• **Excerpted passage**:
= = = = =

Is There Enough For Me? Scarcity, Racism, Bread, and Abundance.

This was a dark week in our country. Images of evil and hate filled our screens. In times like this, I find myself looking to the scriptures for glimmers of hope. This time I found myself in chapter 15 of Matthew’s Gospel. In this chapter, Matthew tells three stories that lead the reader to the same deep root message – a message of hope and possibility for these dark days. Here’s how the stories go…

In the first story Jesus is in the Jewish city of Gennesaret, which means “garden” in Hebrew. While ministering to the sick and outcast, a group of religious leaders came from Jerusalem to rebuke Jesus for not following the ceremonial rituals of hand washing before eating. After Jesus refuses to be trapped by their arguments, he turns their rebuke on its head by saying to them,

Don’t you know that anything that is swallowed works its way through the intestines and is finally defecated? But what comes out of the mouth gets its start in the heart. It’s from the heart that we vomit up evil arguments, murders, adulteries, fornications, thefts, and lies. That’s what pollutes. Eating or not eating certain foods, washing or not washing your hands—that’s neither here nor there.

While the religious leaders are concerned about external customs, and rituals, Jesus is concerned about the heart.

Right after this heated exchange, Jesus leaves the garden city of Gennesaret and heads to the gentile region of Tyre and Sidon. These are gentile cities with a difficult and strained history with the Jewish people. For Jesus to leave the lush religious landscape of Gennesaret and head to the pagan region of Tyre and Sidon, we can be sure that he is about to communicate an important message…

This is where the second story starts. Matthew says,

[Jesus and his disciples] had hardly arrived [in Tyre and Sidon] when a Canaanite woman came down from the hills and pleaded, “Mercy, Master, Son of David! My daughter is cruelly afflicted by an evil spirit.”

= = = = =

• **Data**:
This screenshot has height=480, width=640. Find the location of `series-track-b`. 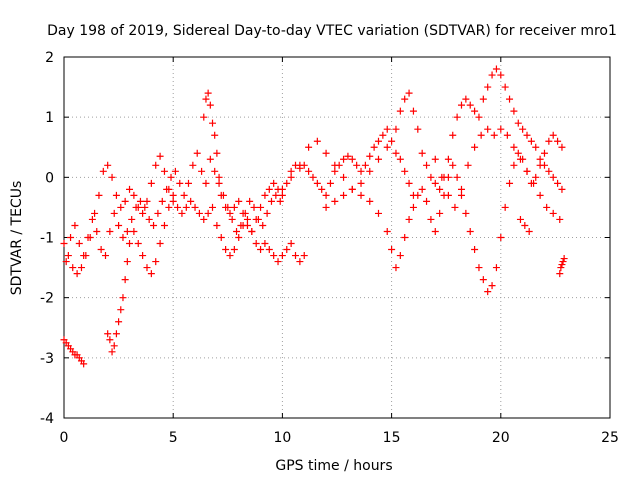

series-track-b is located at coordinates (173, 208).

= = = = =

• **Work instructions**:
Write the next part of the reflection on scarcity and Matthew 15, picking up right after the Canaanite woman's plea for her daughter.

• **Exercise result**:
Jesus ignored her. The disciples came and complained, “Now she’s bothering us. Would you please take care of her? She’s driving us crazy.” Jesus refused, telling them, “I’ve got my hands full dealing with the lost sheep of Israel.” 

Then the woman came back to Jesus, went to her knees, and begged. “Master, help me.” He said, “It’s not right to take bread out of children’s mouths and throw it to dogs.” She was quick: “You’re right, Master, but beggar dogs do get scraps from the master’s table.” 

Jesus gave in. “Oh, woman, your faith is something else. What you want is what you get!” Right then her daughter became well.

The first person Jesus interacted with when he entered Tyre and Sidon is a Canaanite (gentile) woman from the hills with a daughter afflicted by an evil spirit. Any religious leader of the day would want to avoid this woman at all costs. She had four major strikes against her:

First, she was a woman, and women had no standing in the ancient world,

Second, she was a gentile, often referred to as ‘dogs’ by the religious,

Third, she was from the hills or the wilderness, meaning she was isolated and suspect,

And fourth, she had a daughter with an evil spirit, making her religiously unclean.

Culturally speaking, this woman had no right to approach Jesus, who was seen by many as a religious rabbi.

Upon a cursory reading of this story, Jesus comes across very rude. However, after sitting with this story, I realized Jesus is actually illuminating something profound about who God is and what God thinks about different people groups.

Initially Jesus ignores the woman, a behavior that would be expected by his disciples. Then Jesus tells the disciples that he came for the lost sheep of Israel – which could easily be interpreted by them as, ‘I didn’t come to help this woman.’

Then Jesus says the controversial words, ‘It’s not right to take bread out of children’s mouths and throw it to dogs.”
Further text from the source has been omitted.